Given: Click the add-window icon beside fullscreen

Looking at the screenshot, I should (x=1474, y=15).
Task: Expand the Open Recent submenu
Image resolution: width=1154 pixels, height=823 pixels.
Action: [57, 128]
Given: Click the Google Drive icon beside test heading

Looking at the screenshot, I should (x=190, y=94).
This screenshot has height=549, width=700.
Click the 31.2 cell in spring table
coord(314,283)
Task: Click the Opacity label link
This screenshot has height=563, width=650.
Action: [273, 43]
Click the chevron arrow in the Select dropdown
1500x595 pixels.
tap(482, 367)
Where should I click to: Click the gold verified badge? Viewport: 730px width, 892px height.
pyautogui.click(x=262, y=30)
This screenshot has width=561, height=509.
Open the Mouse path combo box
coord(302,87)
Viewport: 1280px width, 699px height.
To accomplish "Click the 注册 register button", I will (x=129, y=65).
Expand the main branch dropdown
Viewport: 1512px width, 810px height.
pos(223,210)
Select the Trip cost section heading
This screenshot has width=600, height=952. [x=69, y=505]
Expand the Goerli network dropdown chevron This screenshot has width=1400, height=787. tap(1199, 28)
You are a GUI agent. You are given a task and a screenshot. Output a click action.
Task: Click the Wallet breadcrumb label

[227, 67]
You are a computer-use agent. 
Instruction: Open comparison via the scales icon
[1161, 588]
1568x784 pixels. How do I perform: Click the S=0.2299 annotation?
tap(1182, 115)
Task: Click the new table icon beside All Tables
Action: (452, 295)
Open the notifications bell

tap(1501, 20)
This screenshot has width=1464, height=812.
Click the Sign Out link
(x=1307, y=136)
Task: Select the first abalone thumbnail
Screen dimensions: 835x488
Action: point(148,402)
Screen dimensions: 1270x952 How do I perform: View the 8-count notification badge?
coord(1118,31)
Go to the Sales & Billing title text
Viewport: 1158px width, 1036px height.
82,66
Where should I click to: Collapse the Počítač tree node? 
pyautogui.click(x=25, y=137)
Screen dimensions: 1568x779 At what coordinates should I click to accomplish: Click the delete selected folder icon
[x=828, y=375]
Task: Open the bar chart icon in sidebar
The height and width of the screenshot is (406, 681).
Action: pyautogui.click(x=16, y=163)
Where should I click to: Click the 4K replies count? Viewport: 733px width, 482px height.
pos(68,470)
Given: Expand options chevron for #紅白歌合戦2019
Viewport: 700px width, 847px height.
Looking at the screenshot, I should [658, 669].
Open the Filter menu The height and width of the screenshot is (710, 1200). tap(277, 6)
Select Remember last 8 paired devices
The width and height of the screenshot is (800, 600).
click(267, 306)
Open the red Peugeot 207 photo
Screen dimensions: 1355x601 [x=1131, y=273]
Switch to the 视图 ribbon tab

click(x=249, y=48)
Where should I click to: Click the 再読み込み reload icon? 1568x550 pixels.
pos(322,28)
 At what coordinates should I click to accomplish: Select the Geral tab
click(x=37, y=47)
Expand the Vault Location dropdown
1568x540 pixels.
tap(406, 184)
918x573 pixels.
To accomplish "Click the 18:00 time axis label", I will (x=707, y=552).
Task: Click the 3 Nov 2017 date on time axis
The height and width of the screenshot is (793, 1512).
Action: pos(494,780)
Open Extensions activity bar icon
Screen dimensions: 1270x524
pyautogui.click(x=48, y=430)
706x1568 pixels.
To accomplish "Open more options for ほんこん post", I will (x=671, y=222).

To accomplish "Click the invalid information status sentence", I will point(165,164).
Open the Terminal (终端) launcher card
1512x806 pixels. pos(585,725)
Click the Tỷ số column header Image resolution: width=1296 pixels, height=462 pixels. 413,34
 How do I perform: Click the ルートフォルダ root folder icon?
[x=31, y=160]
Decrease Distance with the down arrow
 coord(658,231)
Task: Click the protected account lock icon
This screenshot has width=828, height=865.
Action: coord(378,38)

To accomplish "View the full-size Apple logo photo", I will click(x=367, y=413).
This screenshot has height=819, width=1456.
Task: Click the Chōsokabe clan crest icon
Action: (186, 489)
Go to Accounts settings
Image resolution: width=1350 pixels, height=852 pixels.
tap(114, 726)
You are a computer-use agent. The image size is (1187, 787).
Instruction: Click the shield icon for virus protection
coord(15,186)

========================================================================

▶ **Exercise goal**
Print all of the entries exactly as they are written.

▶ **Answer space**
Given: Click the add-window icon beside fullscreen

Looking at the screenshot, I should (x=1474, y=15).
Task: Expand the Open Recent submenu
Image resolution: width=1154 pixels, height=823 pixels.
Action: [57, 128]
Given: Click the Google Drive icon beside test heading

Looking at the screenshot, I should (x=190, y=94).
This screenshot has height=549, width=700.
Click the 31.2 cell in spring table
coord(314,283)
Task: Click the Opacity label link
This screenshot has height=563, width=650.
Action: [273, 43]
Click the chevron arrow in the Select dropdown
1500x595 pixels.
tap(482, 367)
Where should I click to: Click the gold verified badge? Viewport: 730px width, 892px height.
pyautogui.click(x=262, y=30)
This screenshot has width=561, height=509.
Open the Mouse path combo box
coord(302,87)
Viewport: 1280px width, 699px height.
To accomplish "Click the 注册 register button", I will (x=129, y=65).
Expand the main branch dropdown
Viewport: 1512px width, 810px height.
pos(223,210)
Select the Trip cost section heading
This screenshot has width=600, height=952. [x=69, y=505]
Expand the Goerli network dropdown chevron This screenshot has width=1400, height=787. tap(1199, 28)
You are a GUI agent. You are given a task and a screenshot. Output a click action.
Task: Click the Wallet breadcrumb label

[227, 67]
You are a computer-use agent. 
Instruction: Open comparison via the scales icon
[1161, 588]
1568x784 pixels. How do I perform: Click the S=0.2299 annotation?
tap(1182, 115)
Task: Click the new table icon beside All Tables
Action: (452, 295)
Open the notifications bell

tap(1501, 20)
This screenshot has width=1464, height=812.
Click the Sign Out link
(x=1307, y=136)
Task: Select the first abalone thumbnail
Screen dimensions: 835x488
Action: point(148,402)
Screen dimensions: 1270x952 How do I perform: View the 8-count notification badge?
coord(1118,31)
Go to the Sales & Billing title text
Viewport: 1158px width, 1036px height.
82,66
Where should I click to: Collapse the Počítač tree node? 
pyautogui.click(x=25, y=137)
Screen dimensions: 1568x779 At what coordinates should I click to accomplish: Click the delete selected folder icon
[x=828, y=375]
Task: Open the bar chart icon in sidebar
The height and width of the screenshot is (406, 681).
Action: pyautogui.click(x=16, y=163)
Where should I click to: Click the 4K replies count? Viewport: 733px width, 482px height.
pos(68,470)
Given: Expand options chevron for #紅白歌合戦2019
Viewport: 700px width, 847px height.
Looking at the screenshot, I should [658, 669].
Open the Filter menu The height and width of the screenshot is (710, 1200). tap(277, 6)
Select Remember last 8 paired devices
The width and height of the screenshot is (800, 600).
click(267, 306)
Open the red Peugeot 207 photo
Screen dimensions: 1355x601 [x=1131, y=273]
Switch to the 视图 ribbon tab

click(x=249, y=48)
Where should I click to: Click the 再読み込み reload icon? 1568x550 pixels.
pos(322,28)
 At what coordinates should I click to accomplish: Select the Geral tab
click(x=37, y=47)
Expand the Vault Location dropdown
1568x540 pixels.
tap(406, 184)
918x573 pixels.
To accomplish "Click the 18:00 time axis label", I will (x=707, y=552).
Task: Click the 3 Nov 2017 date on time axis
The height and width of the screenshot is (793, 1512).
Action: pos(494,780)
Open Extensions activity bar icon
Screen dimensions: 1270x524
pyautogui.click(x=48, y=430)
706x1568 pixels.
To accomplish "Open more options for ほんこん post", I will (x=671, y=222).

To accomplish "Click the invalid information status sentence", I will point(165,164).
Open the Terminal (终端) launcher card
1512x806 pixels. pos(585,725)
Click the Tỷ số column header Image resolution: width=1296 pixels, height=462 pixels. 413,34
 How do I perform: Click the ルートフォルダ root folder icon?
[x=31, y=160]
Decrease Distance with the down arrow
 coord(658,231)
Task: Click the protected account lock icon
This screenshot has width=828, height=865.
Action: coord(378,38)

To accomplish "View the full-size Apple logo photo", I will click(x=367, y=413).
This screenshot has height=819, width=1456.
Task: Click the Chōsokabe clan crest icon
Action: (186, 489)
Go to Accounts settings
Image resolution: width=1350 pixels, height=852 pixels.
tap(114, 726)
You are a computer-use agent. The image size is (1187, 787).
Instruction: Click the shield icon for virus protection
coord(15,186)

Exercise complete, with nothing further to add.